Tampaknya perlu untuk menetapkan batas oksigenasi yang mencegah efek buruk
hipoksia dan hiperoksia , terutama dalam patologi di mana berlaku mekanisme
iskemia-reperfusi sebagai henti jantung, stroke atau periode pasca operasi bedah
jantung. Batas-batas ini belum ditentukan dengan baik, tetapi tentu harus lebih
rendah daripada yang digunakan dalam latihan rutin. Meskipun dalam konteks ini,
hipoksemia permisif mungkin menjanjikan terapi, saat ini tidak ada bukti ilmiah
yang membenarkannya dan pengaturan oksigenasi yang terlalu rendah dapat
menyebabkan untuk episode hipoksemia dan disoxia yang tidak terkontrol .
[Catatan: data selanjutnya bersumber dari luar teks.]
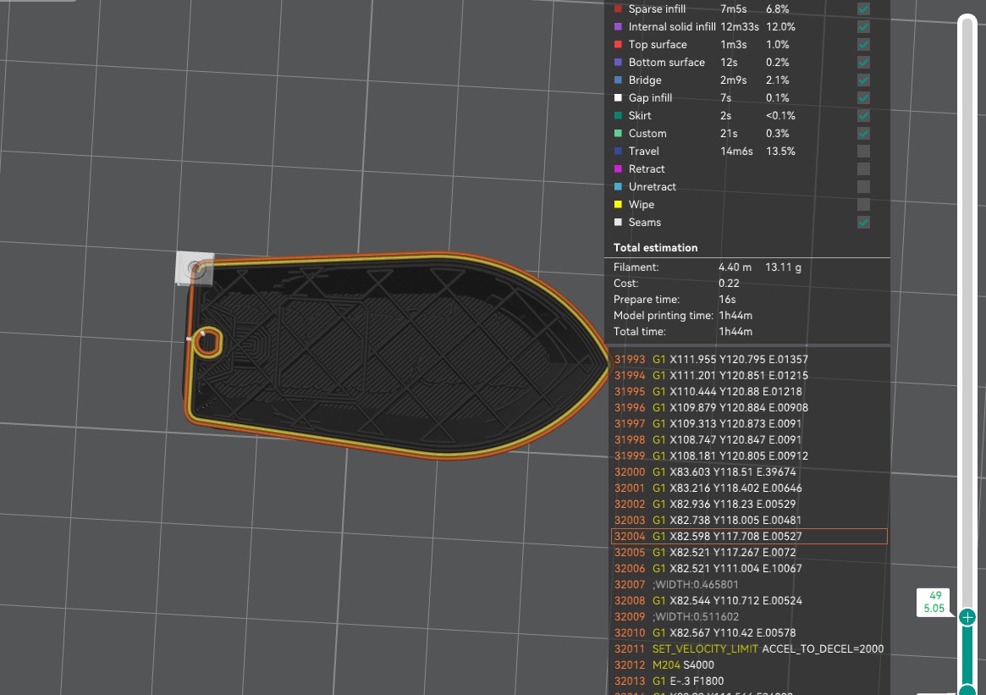Select G-code line 31993 at list top
This screenshot has width=986, height=695.
coord(748,359)
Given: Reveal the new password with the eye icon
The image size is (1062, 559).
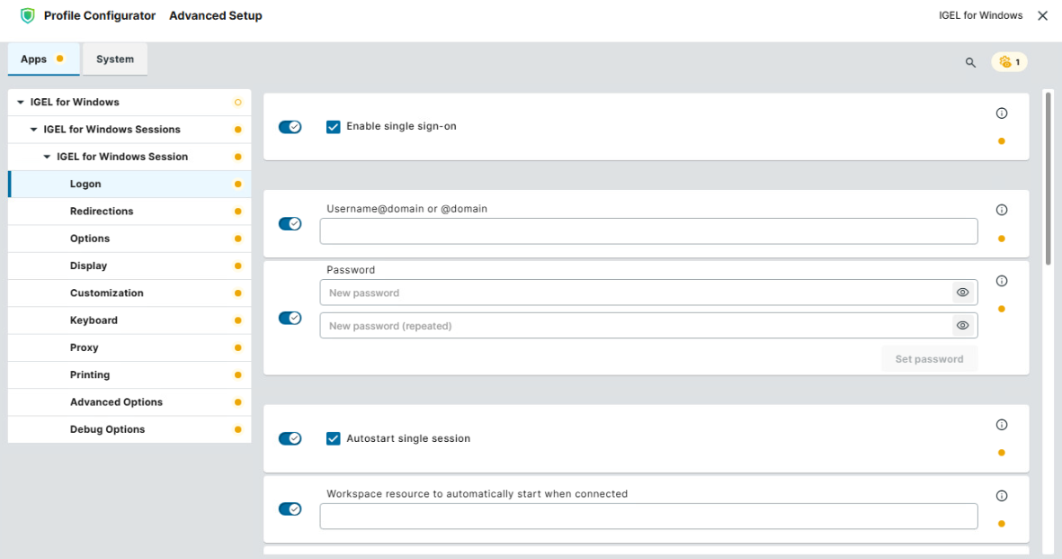Looking at the screenshot, I should click(x=962, y=292).
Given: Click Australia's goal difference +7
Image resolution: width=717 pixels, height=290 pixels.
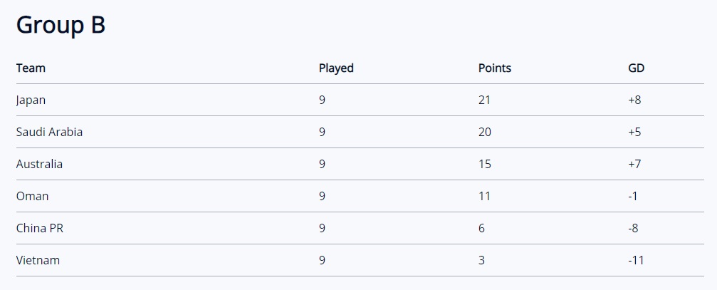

Mereka perlu studi klinis baru yang mengevaluasi strategi terapi oksigen yang
lebih konservatif, khususnya pada pasien kritis dengan kerusakan paru akut atau
patologi dengan cedera iskemia-reperfusi. Sampai saat itu waktu, kita harus
menghindari pemberian konsentrasi tinggi oksigen, mencegah hiperoksia dan
mempertahankan tingkat PaO2 yang memastikan perfusi jaringan yang adekuat.